== Task ==
Rewrite the lines from the one containing "580x580 pixels." through the one containing "Select the Mara & Mine breadcrumb", inclusive, swapping "Select" for "Click" and changing nothing else.

== Stored rows ==
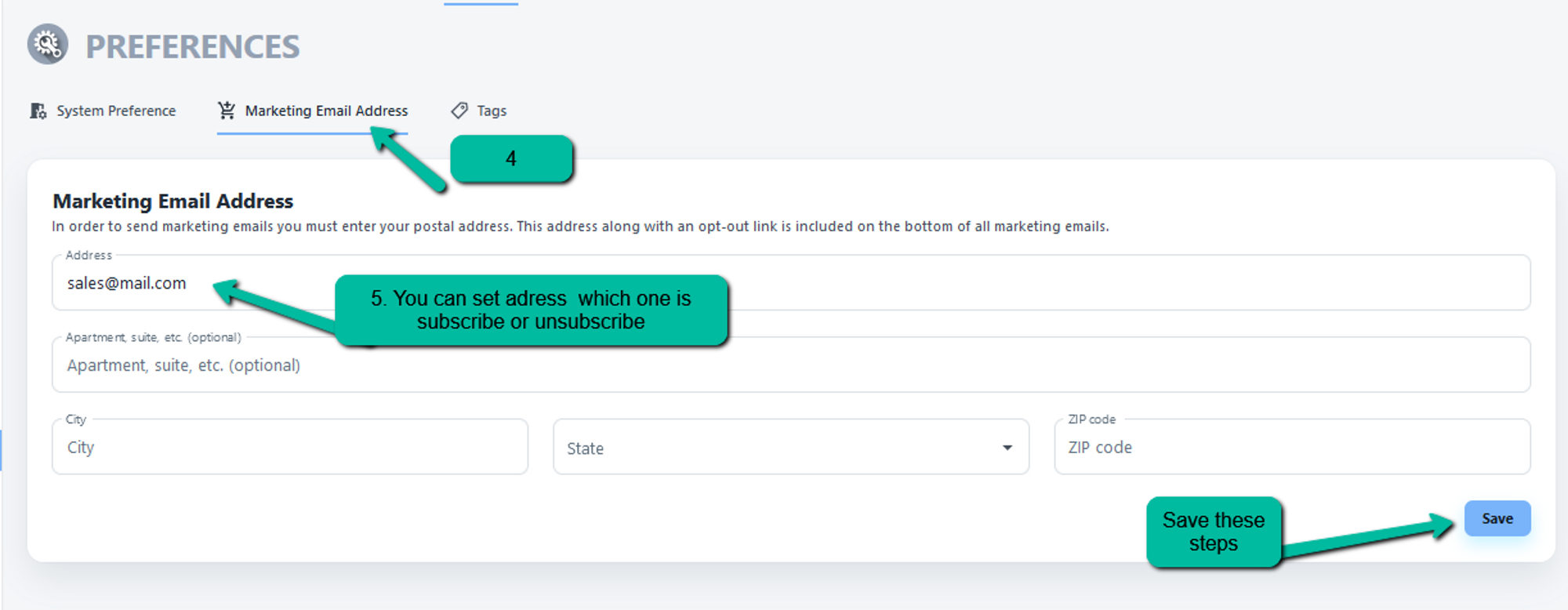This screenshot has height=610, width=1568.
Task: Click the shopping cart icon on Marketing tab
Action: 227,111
==
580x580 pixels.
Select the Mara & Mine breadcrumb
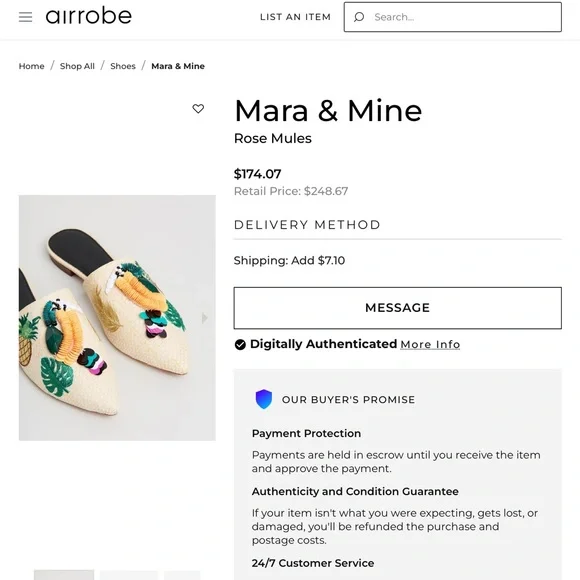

== Problem solution ==
580x580 pixels.
Click the Mara & Mine breadcrumb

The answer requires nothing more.